ASSIGNMENT: An exact reproduction of all the entries below is required.

LISTED ENTRIES:

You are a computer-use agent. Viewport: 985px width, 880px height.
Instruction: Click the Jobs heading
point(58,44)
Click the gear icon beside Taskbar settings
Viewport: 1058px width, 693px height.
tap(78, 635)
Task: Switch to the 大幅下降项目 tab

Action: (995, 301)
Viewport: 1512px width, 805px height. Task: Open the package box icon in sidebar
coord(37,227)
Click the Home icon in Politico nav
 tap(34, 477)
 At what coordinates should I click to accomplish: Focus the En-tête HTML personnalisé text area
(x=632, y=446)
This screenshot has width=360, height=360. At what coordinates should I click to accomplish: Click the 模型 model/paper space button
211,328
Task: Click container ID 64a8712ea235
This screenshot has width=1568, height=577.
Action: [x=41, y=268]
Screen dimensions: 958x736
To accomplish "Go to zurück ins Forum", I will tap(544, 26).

EXERCISE RESULT:
You are a computer-use agent. Viewport: 985px width, 880px height.
Instruction: Click the Jobs heading
point(58,44)
Click the gear icon beside Taskbar settings
Viewport: 1058px width, 693px height.
tap(78, 635)
Task: Switch to the 大幅下降项目 tab

Action: (995, 301)
Viewport: 1512px width, 805px height. Task: Open the package box icon in sidebar
coord(37,227)
Click the Home icon in Politico nav
 tap(34, 477)
 At what coordinates should I click to accomplish: Focus the En-tête HTML personnalisé text area
(x=632, y=446)
This screenshot has width=360, height=360. At what coordinates should I click to accomplish: Click the 模型 model/paper space button
211,328
Task: Click container ID 64a8712ea235
This screenshot has width=1568, height=577.
Action: [x=41, y=268]
Screen dimensions: 958x736
To accomplish "Go to zurück ins Forum", I will tap(544, 26).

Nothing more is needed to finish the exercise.